Inside the building, my eyes were immediately drawn to the eighty-foot silver rocket ship that lorded over the scene. It stood at the far end of the hanger, dwarfing the kiddie-rides that filled most of the floor space in front of it. The picture above shows the other side of the rocket, with sunlight streaming through the many small panes of glass on the back wall of the hanger. On the nearside was a staircase leading up to the cockpit. The hanger's ceiling was decorated with twinkling lights representing the constellations.
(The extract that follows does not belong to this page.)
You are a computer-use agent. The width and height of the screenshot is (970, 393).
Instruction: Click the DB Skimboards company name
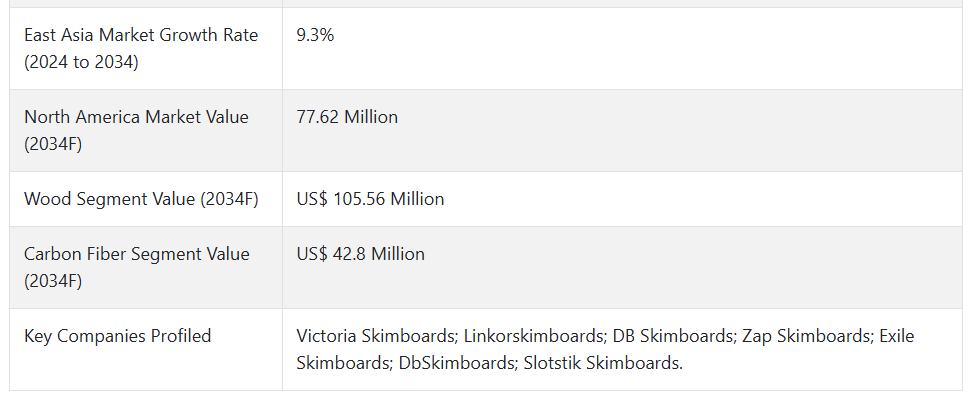pyautogui.click(x=674, y=336)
Carol wanted to board the rocket ship and take a trip to Mars, but I was too scared. I felt that at my age I was not yet ready for space exploration. I remember standing there as she boarded the ship, convinced that the rocket would take off and blast through the roof of the hanger. I held my ears and watched, too scared to move. To my astonishment, she emerged from the space ship unscathed about ten minutes later. I was thrilled that she was back on Earth and not stuck on Mars.
A Second Trip
I don't remember much else from that first trip to Spaceland, but I returned about a year later with my next door neighbors, the Murphys. On this occasion, I yielded to peer pressure and took the trip to Mars. We climbed the staircase and entered near the front of the ship. We were instructed to turn left toward the rear of the rocket and take a seat. A rear-projection screen at the front of the ship displayed our progress as we took off and hurtled through space toward the red planet. The rocket shook and accompanying sound effects and blinking lights added to the illusion of flight. Costumed actors called out instructions and we flew the ship to Mars and back. It would be pretty lame by today's standards but it was state-of-the-art in 1958.
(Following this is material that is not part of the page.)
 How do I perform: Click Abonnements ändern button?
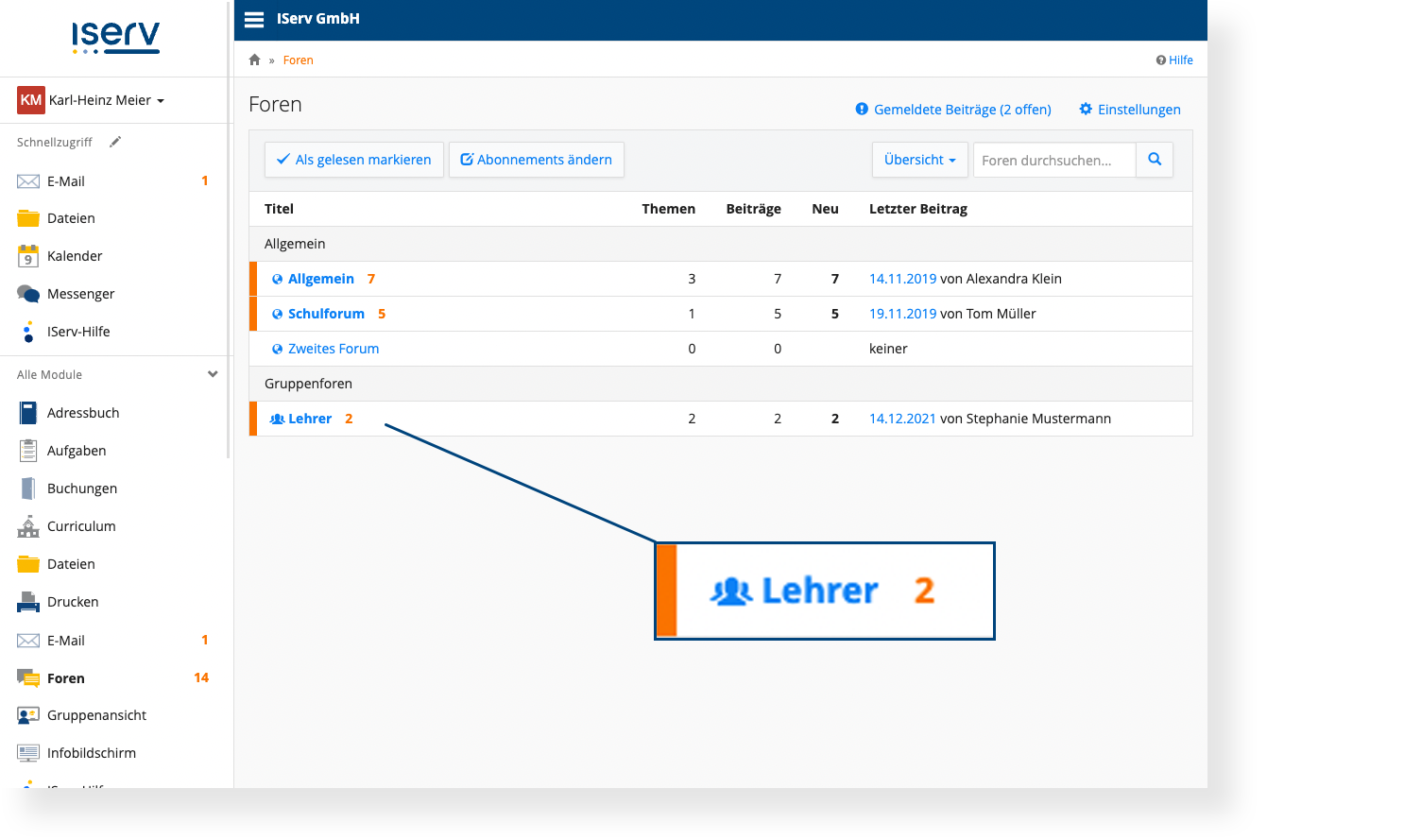point(536,160)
The Purple People Eater Song
Sci Fi fans will be interested to know that Sheb Wooley was the voice behind the infamous "Wilhelm Scream". That sound clip has been used in more than four hundred movies and TV shows, from Westerns to Star Wars and Indiana Jones. It's still used today by filmmakers as an inside joke.
Another attraction was Planet Vulcan - a room sculpted out of cement to look like a grotto on an alien planet. The walls were painted with fluorescent paint of various colors and lit with ultra-violet light, which cast an other-worldly glow throughout the attraction. Our guide told us to watch out for Purple People Eaters, which was a reference to a popular novelty song that was on the charts at the time. I think they had someone in a Purple People Eater costume wondering around in the cave, but I never saw him because I was focused on finding an escape route. Of course we weren't in much real danger because Purple People Eaters only eat purple people, or so we were told. There was one more terrifying moment when we were led to the only way out (for kids). It was a slide through a cave-like tunnel with walls that our guide said were charged with a million volts of electricity. I made myself as small as I could and managed to slide down without making contact. It was a miracle that I survived to tell this tale.
Spaceland opened in June of 1958, just eight months after Sputnik caught the free world by surprise and ignited the country's appetite for anything space-related. The park was built by Al Hodge, and backers Lester Tobin and Lionel Michael. Hodge was TV's Captain Video from from 1951 until the demise of the Dumont television network in 1955. The show was broadcast live six nights a week at 7pm. On Sundays, Hodge taught Sunday School in Manhasset. Somehow he managed to log over 50,000 miles making personal appearances in cities and small towns all over the country. He was perhaps the most recognizable performer on television, but his salary was just $60 per week. When Dumont folded, Hodge found himself unable to get work in television or movies because of his strong association with the Captain Video character. He joined the New York local kid's television program Wonderama, but only to host cartoons as part of the Captain's Video Cartoons segment. During an interview In 1958 he said "When I go after dramatic parts, they say my "Captain Video" identification would destroy character illusion. Libraries, mens stores, real estate, clerical work--I have done it all since the "Captain Video" days. Unfortunately, there has been no show-business work."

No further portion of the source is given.